Here is the conf for webrt. So it is included after User and Group are defined
root at lucid:/etc/apache2# cat /etc/apache2/sites-enabled/webrt
<VirtualHost *:80>
### Optional apache logs for RT
ErrorLog /var/log/apache2/rt.error
TransferLog /var/log/apache2/rt.access
LogLevel debug
AddDefaultCharset UTF-8
DocumentRoot "/opt/rt4/share/html"
<Location />
Order allow,deny
Allow from all
SetHandler perl-script
PerlResponseHandler Plack::Handler::Apache2
PerlSetVar psgi_app /opt/rt4/sbin/rt-server
</Location>
<Perl>
use Plack::Handler::Apache2;
Plack::Handler::Apache2->preload("/opt/rt4/sbin/rt-server");
</Perl>
</VirtualHost>
>
> -kevin
>
>> root at lucid:/opt/rt4/var/mason_data# /etc/init.d/apache2 stop
>> * Stopping web server apache2
>> ... waiting ...........
>>
>> [ OK ]
>> root at lucid:/opt/rt4/var/mason_data# ls -al
>> total 4
>> drwxrwx--- 4 www-data www-data 1024 2011-05-25 17:21 .
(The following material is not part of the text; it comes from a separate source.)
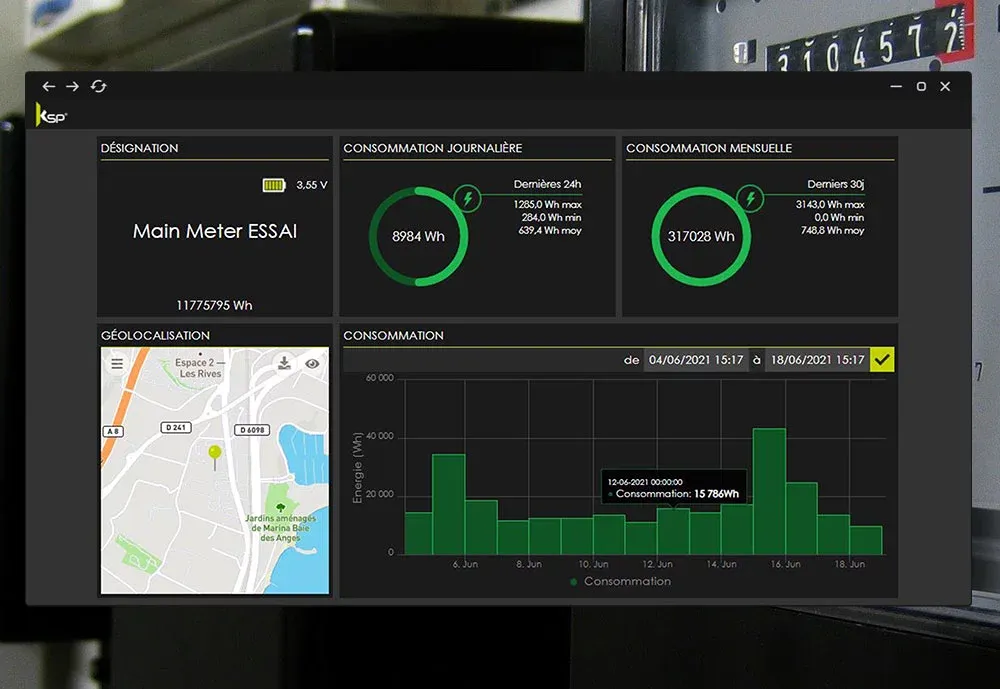Click the tallest bar in consumption chart
The image size is (1000, 689).
pos(768,490)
>> drwxr-xr-x 5 root root 1024 2011-05-20 12:42 ..
>> drwxr-xr-x 2 root root 1024 2011-05-25 17:21 cache
>> drwxr-xr-x 2 root root 1024 2011-05-25 17:21 obj
>> root at lucid:/opt/rt4/var/mason_data# rm -rf cache obj
>> root at lucid:/opt/rt4/var/mason_data# ls -al
>> total 2
>> drwxrwx--- 2 www-data www-data 1024 2011-05-26 11:34 .
>> drwxr-xr-x 5 root root 1024 2011-05-20 12:42 ..
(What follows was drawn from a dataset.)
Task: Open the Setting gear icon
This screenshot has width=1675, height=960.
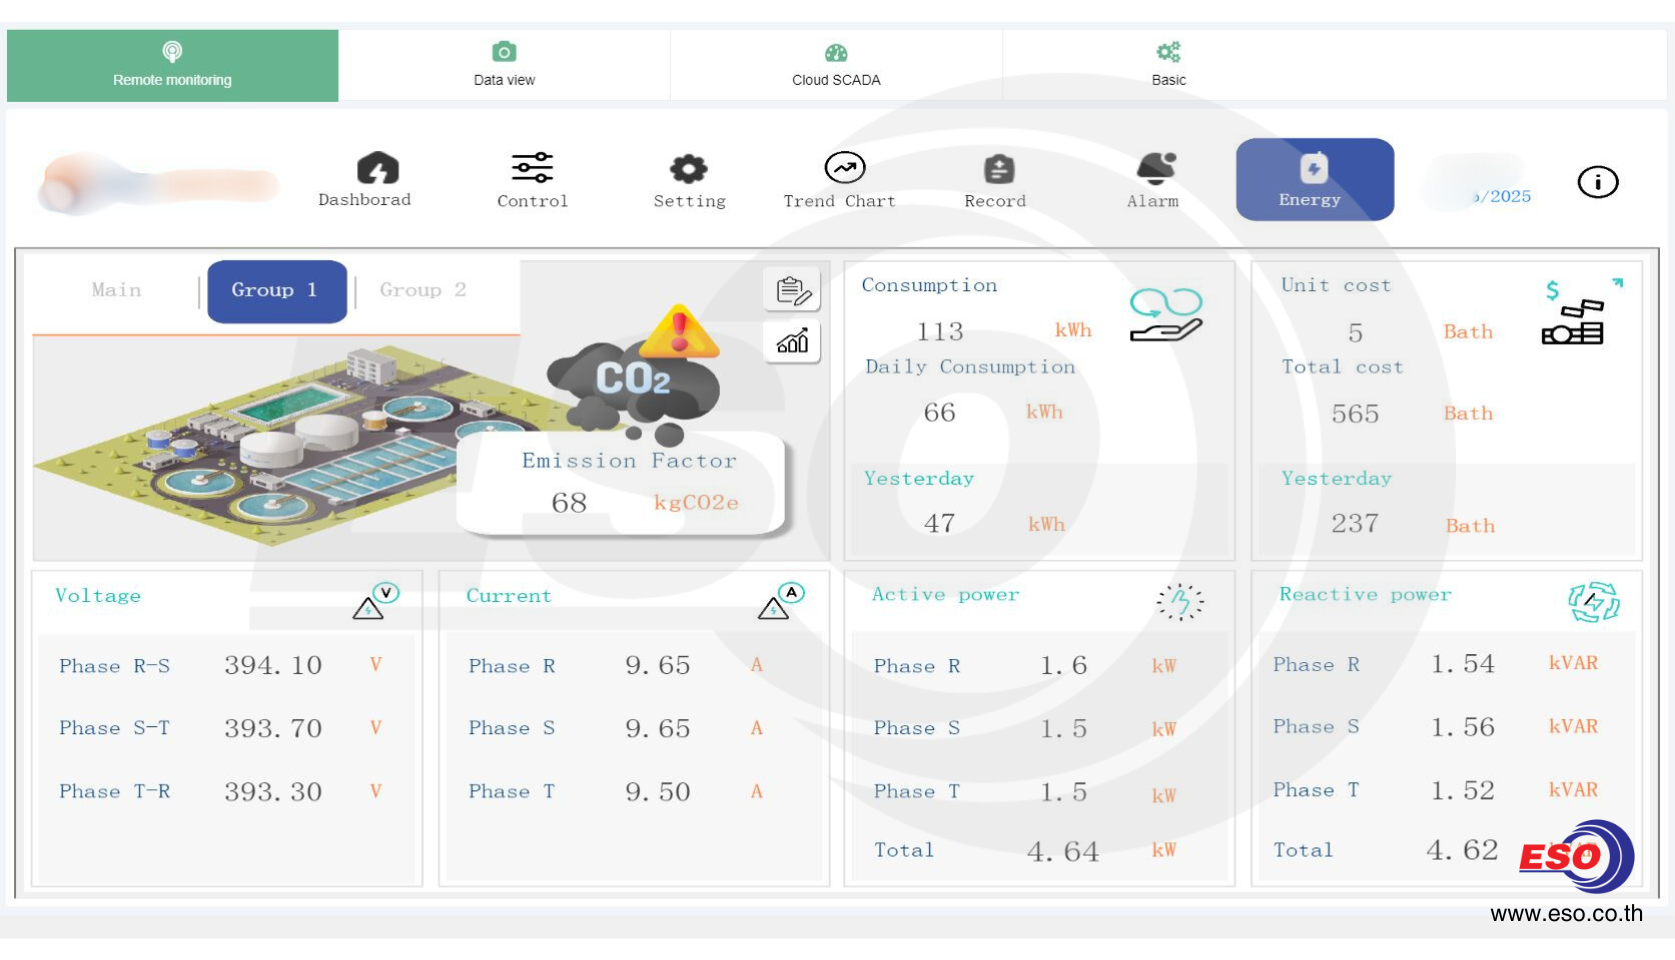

>> root at lucid:/opt/rt4/var/mason_data# /etc/init.d/apache2 start
>> * Starting web server apache2
>> [ OK ]
>> root at lucid:/opt/rt4/var/mason_data# ls -al
>> total 4
>> drwxrwx--- 4 www-data www-data 1024 2011-05-26 11:34 .
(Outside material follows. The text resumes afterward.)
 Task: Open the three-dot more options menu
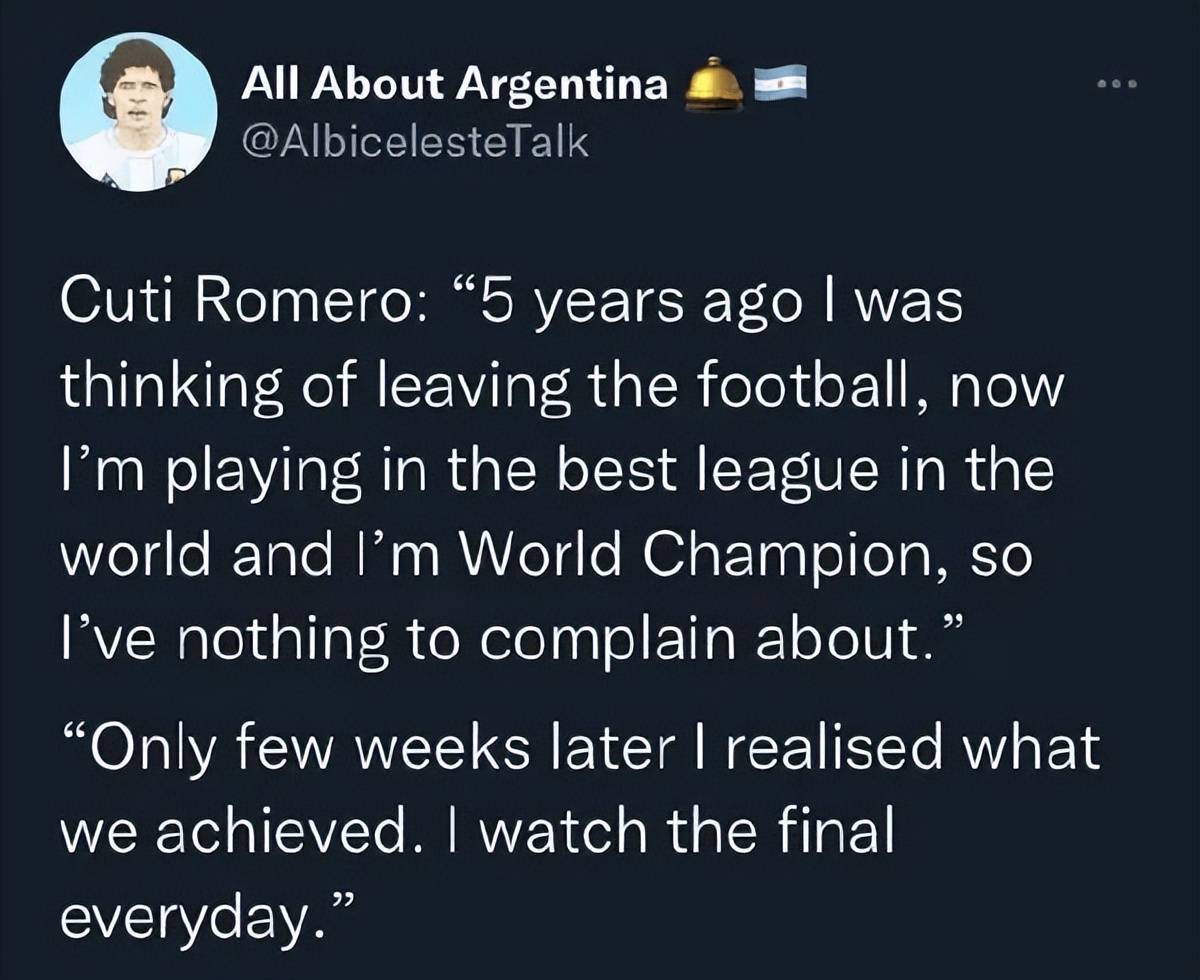pos(1118,85)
>> drwxr-xr-x 5 root root 1024 2011-05-20 12:42 ..
>> drwxr-xr-x 2 root root 1024 2011-05-26 11:34 cache
>> drwxr-xr-x 2 root root 1024 2011-05-26 11:34 obj
>> root at lucid:/opt/rt4/var/mason_data# ps -ef | grep apache2
>> root 2192 1 27 11:34 ? 00:00:04 /usr/sbin/apache2 -k start
>> www-data 2195 2192 0 11:34 ? 00:00:00 /usr/sbin/apache2 -k start
>> root 2198 1367 0 11:34 pts/0 00:00:00 grep --color=auto apache2
>> root at lucid:/opt/rt4/var/mason_data# ps -ef | grep apache2
>> root 2192 1 20 11:34 ? 00:00:05 /usr/sbin/apache2 -k start
>> www-data 2195 2192 0 11:34 ? 00:00:00 /usr/sbin/apache2 -k start
>> www-data 2199 2192 2 11:34 ? 00:00:00 /usr/sbin/apache2 -k start
>> www-data 2200 2192 2 11:34 ? 00:00:00 /usr/sbin/apache2 -k start
>> root 2256 1367 0 11:34 pts/0 00:00:00 grep --color=auto apache2
>> root at lucid:/opt/rt4/var/mason_data#
>>
>>
>> --
>> Asif Iqbal
>> PGP Key: 0xE62693C5 KeyServer: pgp.mit.edu
>> A: Because it messes up the order in which people normally read text.
>> Q: Why is top-posting such a bad thing?
>
--
Asif Iqbal
PGP Key: 0xE62693C5 KeyServer: pgp.mit.edu
A: Because it messes up the order in which people normally read text.
Q: Why is top-posting such a bad thing?